**ARTIGO**
Pela primeira vez na história, a segurança pública das favelas foi tema de um julgamento no STF, a partir da APDF das Favelas. Diversas organizações se mobilizaram para garantir direitos fundamentais nesses territórios, entre eles a proteção das crianças.

Barulhos de helicópteros, troca de tiros, uma bala perdida: esse não deveria ser, nem de longe, o cenário de uma criança que caminha da escola de volta para casa. Mas Luiz Fernando, 15 anos, morador da Maré, no Rio de Janeiro, se lembra bem dessa sensação. Por isso, em março deste ano, junto com cerca de 400 crianças e jovens, ele escreveu uma carta aos ministros do Supremo Tribunal Federal (STF). No pedido, mais segurança para as famílias da comunidade.

A esperança de mudança vinha com a retomada do julgamento da ADPF 635. Conhecida como “ADPF das Favelas”, a ação voltou ao Supremo Tribunal Federal (STF) no início de abril. O objetivo é aumentar a transparência e reduzir a letalidade das ações policiais nas operações nas comunidades do Rio de Janeiro, com um plano de prevenção e não apenas repressão.

O que é uma ADPF?

ADPF é a sigla para Arguição de Descumprimento de Preceito Fundamental que é um instrumento jurídico que permite ao Supremo Tribunal Federal (STF) atuar como guardião da ordem constitucional. Este dispositivo é usado quando há desrespeito aos direitos fundamentais previstos na Constituição.

Dentre as reivindicações, a ADPF previa a proteção de áreas próximas de escolas e unidades de saúde nos dias de operação policial. Contudo, mesmo reconhecendo o perigo para as crianças, o STF recuou. O argumento foi que as operações podem acontecer se existirem evidências do uso desses locais para atividade criminosa.

**INSTRUÇÕES E REQUISITOS**
Continue o artigo sobre a ADPF das Favelas a partir do ponto em que ele termina. O material não tem relação com o artigo.

**INFORMAÇÕES EXIBIDAS**

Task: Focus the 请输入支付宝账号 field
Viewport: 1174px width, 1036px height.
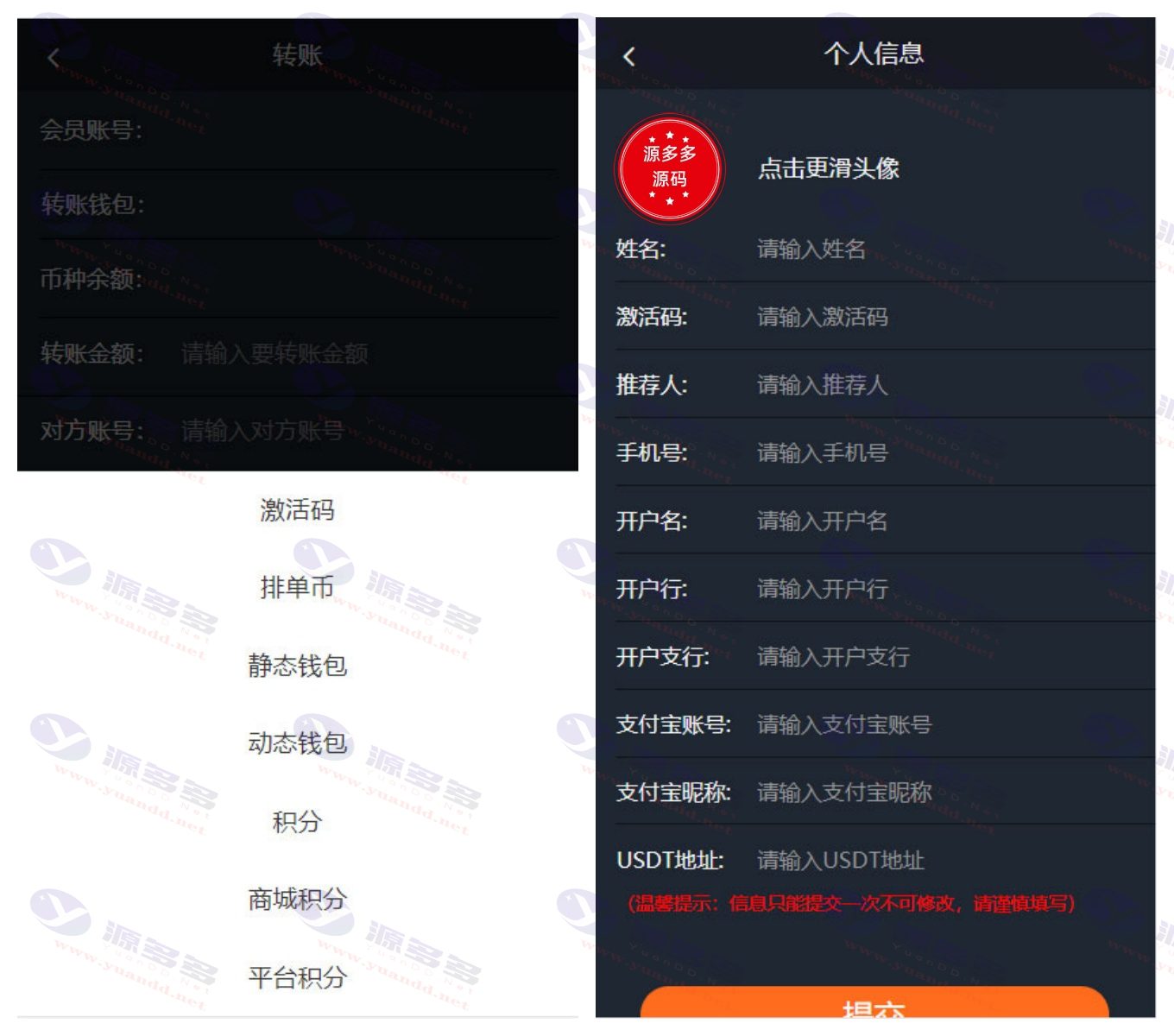Action: [x=954, y=724]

**RESPOSTA**
“Crianças e jovens continuam inseguros, sem poder estudar ou brincar em paz. Enquanto famílias continuam com medo e instabilidade, já perdi amigos, parentes e colegas, todos assassinados pela política de segurança pública”, escreveu Luiz Fernando aos ministros.

Ano passado, 20 pessoas morreram em 42 dias de operações policiais no conjunto das 15 favelas da Maré. Os números são do Boletim Direito à Segurança Pública na Maré “De Olho na ADPF 635”, monitorado pelo projeto “De Olho na Maré”.

Além disso, em 2024, 88% das operações policiais ocorreram nas imediações de escolas, com 37 dias de suspensão das aulas, afetando cerca de 7.302 alunos. Em média, foram 3,4 dias sem aula por mês, ou seja, quase um dia por semana.

“Tudo isso impacta não apenas a rotina escolar, mas o acesso à alimentação diária das crianças e à saúde. Também na própria renda das mães que deixam de ir trabalhar nos dias de operações”, relata a coordenadora do Eixo de Direito à Segurança Pública da Redes da Maré, Tainá Alvarenga.

Vítimas da violência

De acordo com dados do Ministério Público do Rio de Janeiro, 679 crianças foram vítimas de violência armada nos últimos 8 anos e 286 delas foram atingidas em operações policiais. Em 2022 e 2023, mais de 675 escolas foram afetadas por essas operações. Já o estado de São Paulo registrou um aumento de 120% no número de mortes de crianças e adolescentes em deccorência de intervenções policiais. O total corresponde entre os anos de 2022 e 2024, conforme o relatório “As câmeras corporais na Polícia Militar do Estado de São Paulo”, do UNICEF e Fórum Brasileiro de Segurança Pública (FBSP). Em 2024, 77 crianças e adolescentes entre 10 e 19 anos foram mortas durante essas operações no estado.

Crianças escrevem aos ministros cartas pela paz

Meninas e meninos da Maré produziram cerca de 400 cartas e desenhos com pedidos de paz em suas comunidades. O material foi protocolado junto a ADPF das Favelas, em uma ação do Instituto Apontar e documentada no curta-metragem “Cartas Pela Paz”.

No documentário, Luiz Fernando e mais quatro adolescentes da Maré, Kamile, Davi, Thalles e Myllena, reivindicam o direito de brincar, estudar e sonhar em meio à violência das operações policiais no Rio de Janeiro.

“Eu quero poder jogar futebol, ter uma vida normal e ir para os meus treinos”. – Kamile aos 11 anos em Cartas Pela Paz.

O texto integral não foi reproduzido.